Parte 1
Kurono caminhou até uma cruz no chão. Vestia um avental verde claro, típico dos pacientes em recuperação. Não era bonito, tinha estatura mediana e cabelos pretos mal cuidados. Os traços do seu rosto eram o de uma pessoa muito abatida. Permaneceu ali, ao lado de um pequeno e discreto túmulo, ornado com uma cruz lapidada em marmore branco. Havia algumas flores murchas, o chão era coberto por uma pequena e rasteira espécie de grama. Desde que despertara á duas semanas o jovem sempre ficava diante daquele túmulo, sentia culpa pelo o que aconteceu com a pobre enfermeira. Teria passado mais uma tarde inteira no pequeno cemitério que fica escondido no fundo daquele centro de recuperação, mas foi interrompido pelo Dr. Gellar.
─ Como está Kurono? ─ Levou a mão sobre o ombro do jovem.
─ Minhas pernas já estão boas. Terminei ontem as sessões de fisioterapia.
─ E o seu braço? Ainda dói? ─ Olhou o braço direito do rapaz havia uma fina camada negra por cima da pele, um tipo de revestimento que insinuava os contornos dos musculos.
─ Você está se despedindo? ─ Esperou e novamente ouviu o silêncio.
─ Precisamos conversar sobre as suas condições de saúde, entende?
─ Pode falar ─ Respondeu em um tom seco. Como se quisesse impedir a conversa
─ Sei que este não é o local apropriado, mas acredito que não vou convencê-lo a mudarmos de ambiente ─ Retirou o equipamento de seu bolso, parecia muito uma prancheta do tamanho da palma da mão, era muito fina e com um display sensível ao toque que ocupava quase toda a superfície.

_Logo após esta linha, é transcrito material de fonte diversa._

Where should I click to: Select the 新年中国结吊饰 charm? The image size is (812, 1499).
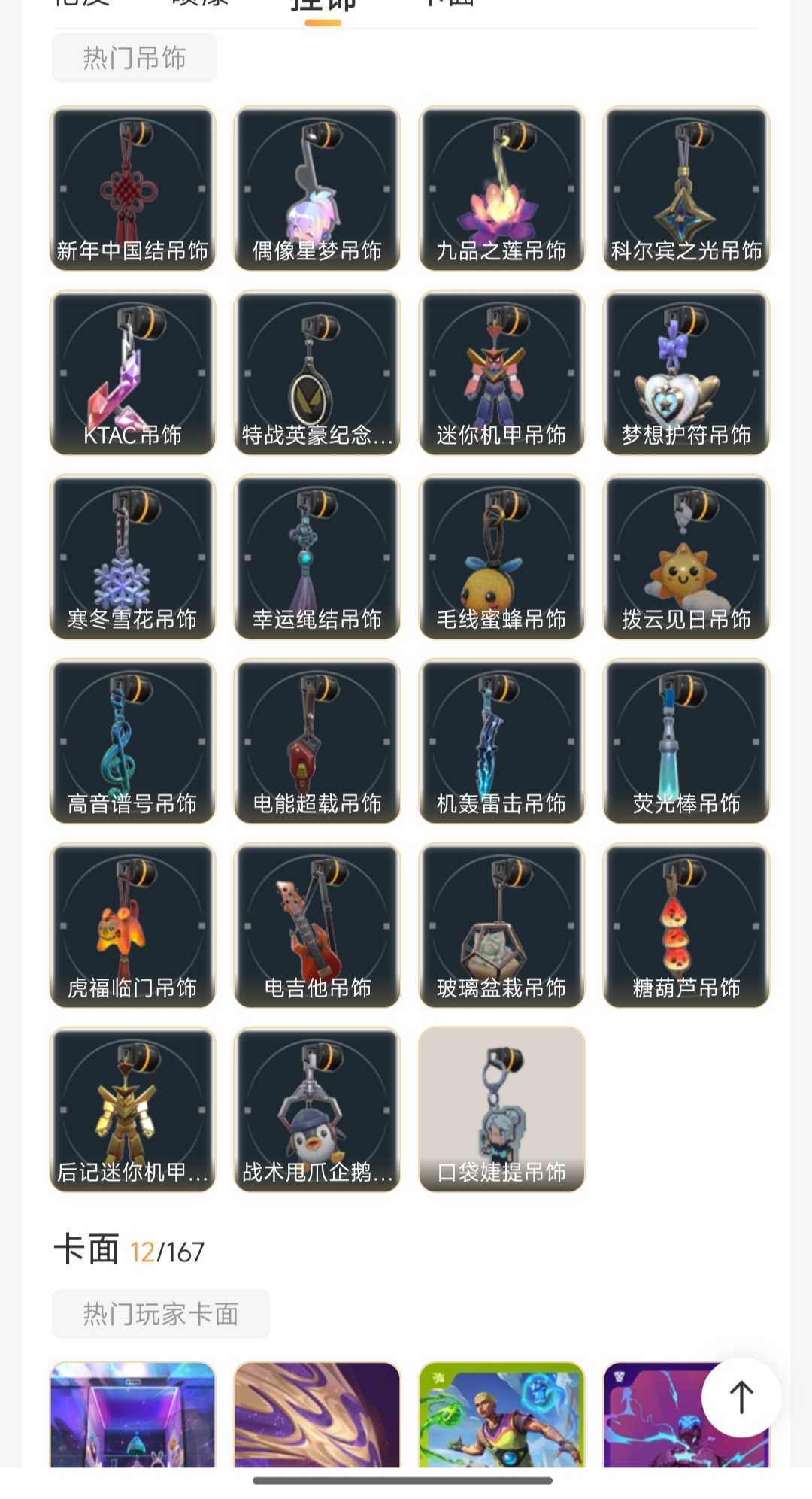(132, 188)
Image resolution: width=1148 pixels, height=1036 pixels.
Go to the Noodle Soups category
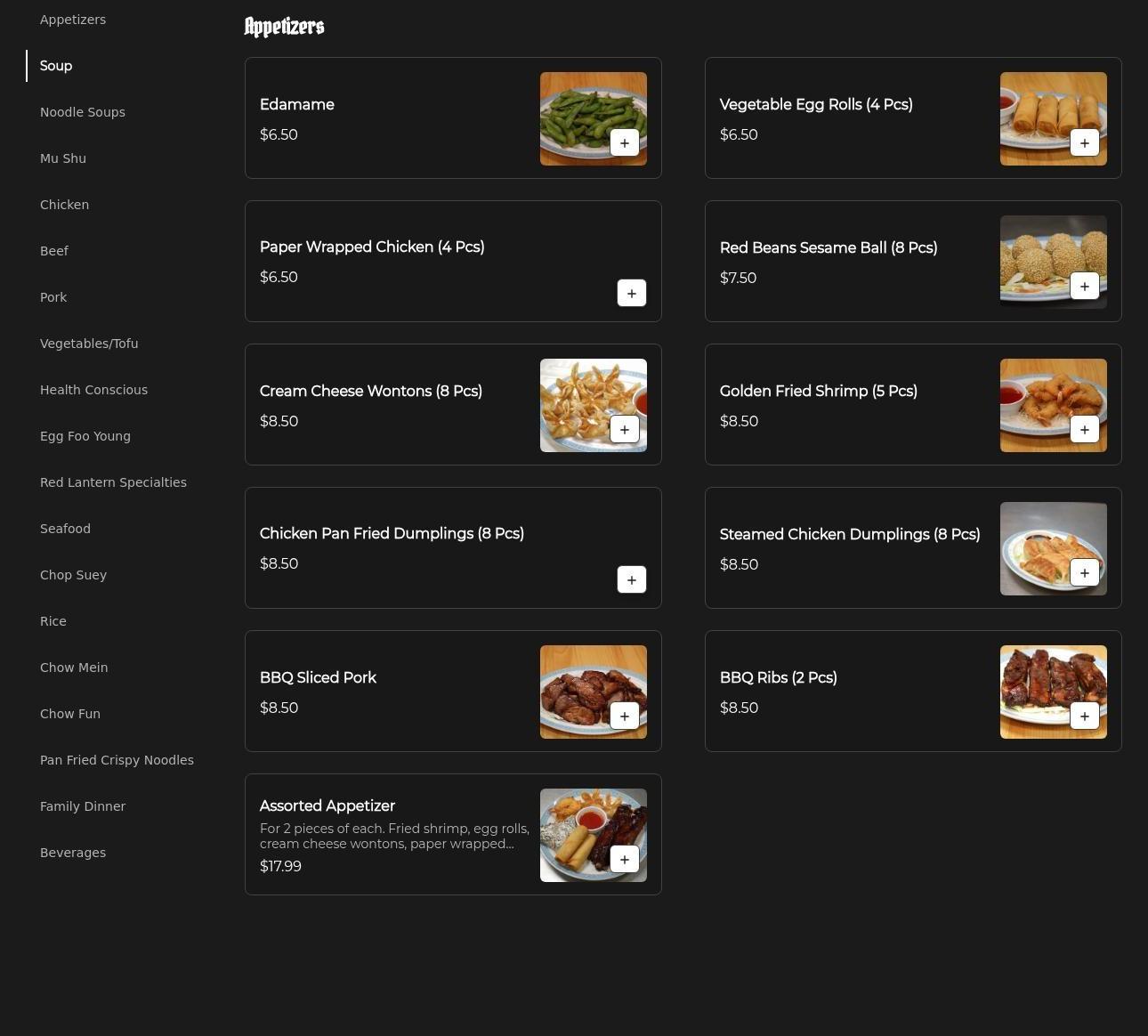[x=83, y=112]
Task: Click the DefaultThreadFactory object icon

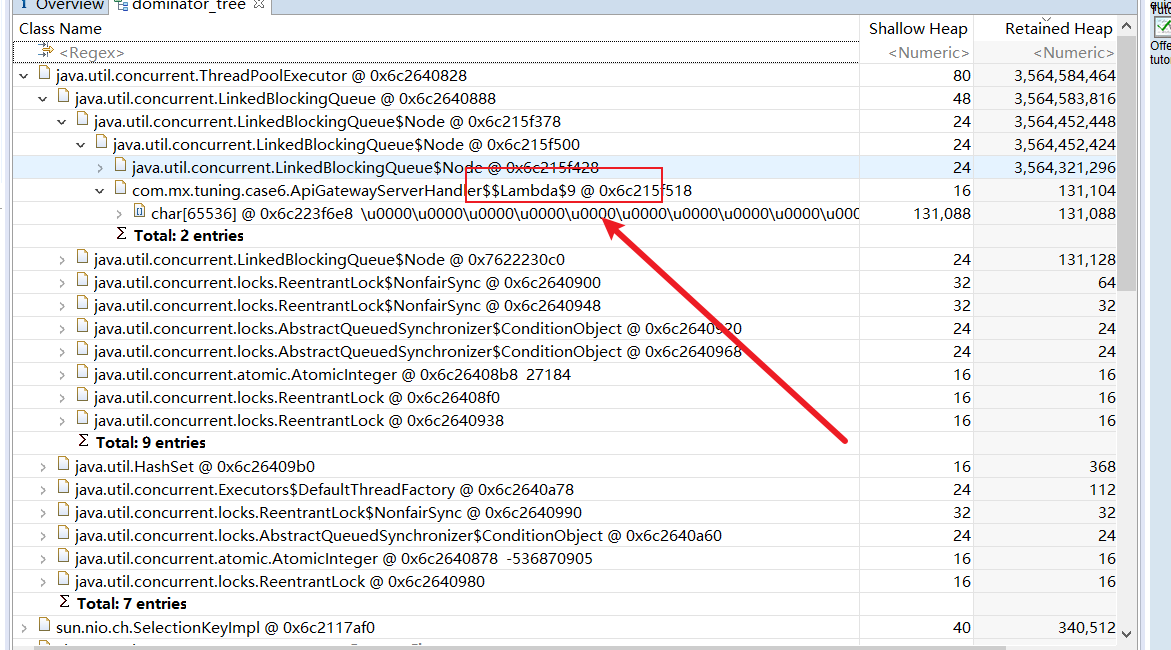Action: click(x=63, y=489)
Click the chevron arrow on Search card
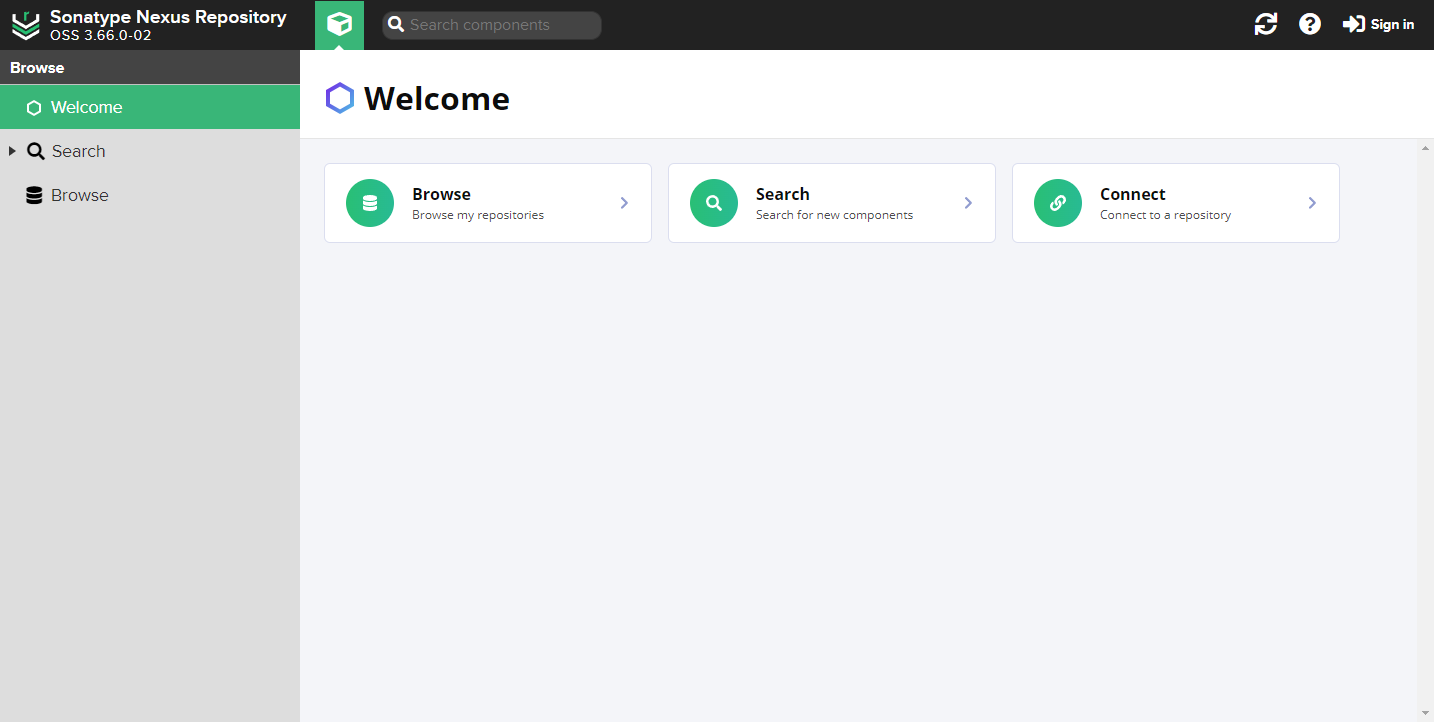1434x722 pixels. tap(968, 203)
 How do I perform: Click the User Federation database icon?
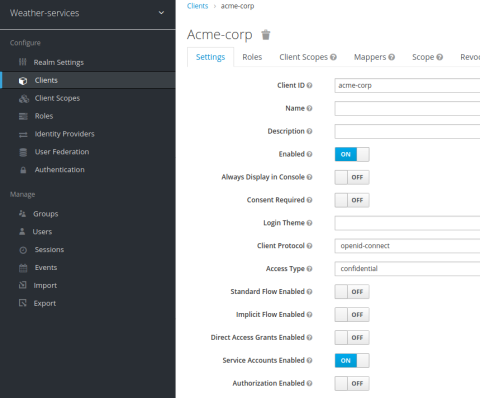tap(23, 152)
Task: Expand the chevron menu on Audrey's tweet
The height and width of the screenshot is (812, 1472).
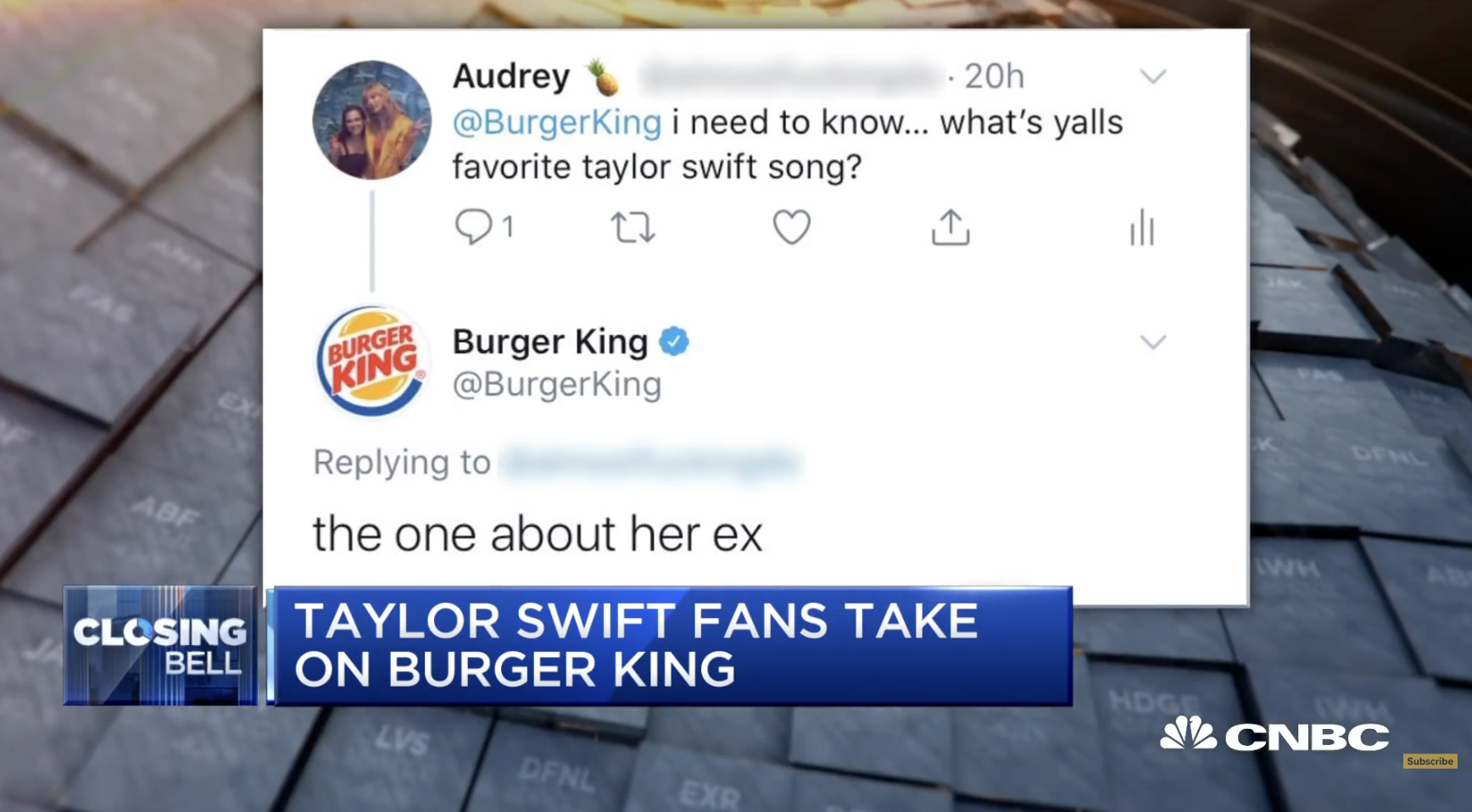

O soldado olhou fixamente para as pequenas animações holográficas que pareciam dançar sobre o aparelho, o doutor apontou o que pareciam duas cordas oscilando, sendo uma o dobro do tamanho da outra.
─ Veja, este é o seu padrão de Pléra ─ Disse indicando o menor. ─ E este maior aqui é o de Seph.
─ Ainda não me recordo muito bem das coisas, desse Seph, ou até de mim mesmo ─ Desviou o olhar para o túmulo. Era mais facil tentar esqueçer do que remoer tristes lembranças.
─ Bem Kurono, suas memórias aos poucos voltarão no lugar certo, o seu trauma psicológico é o menor dos seus problemas agora. ─ Tentou agredi-lo com o tom de voz. Sabia que o paciente tinha mais lembranças do que dizia.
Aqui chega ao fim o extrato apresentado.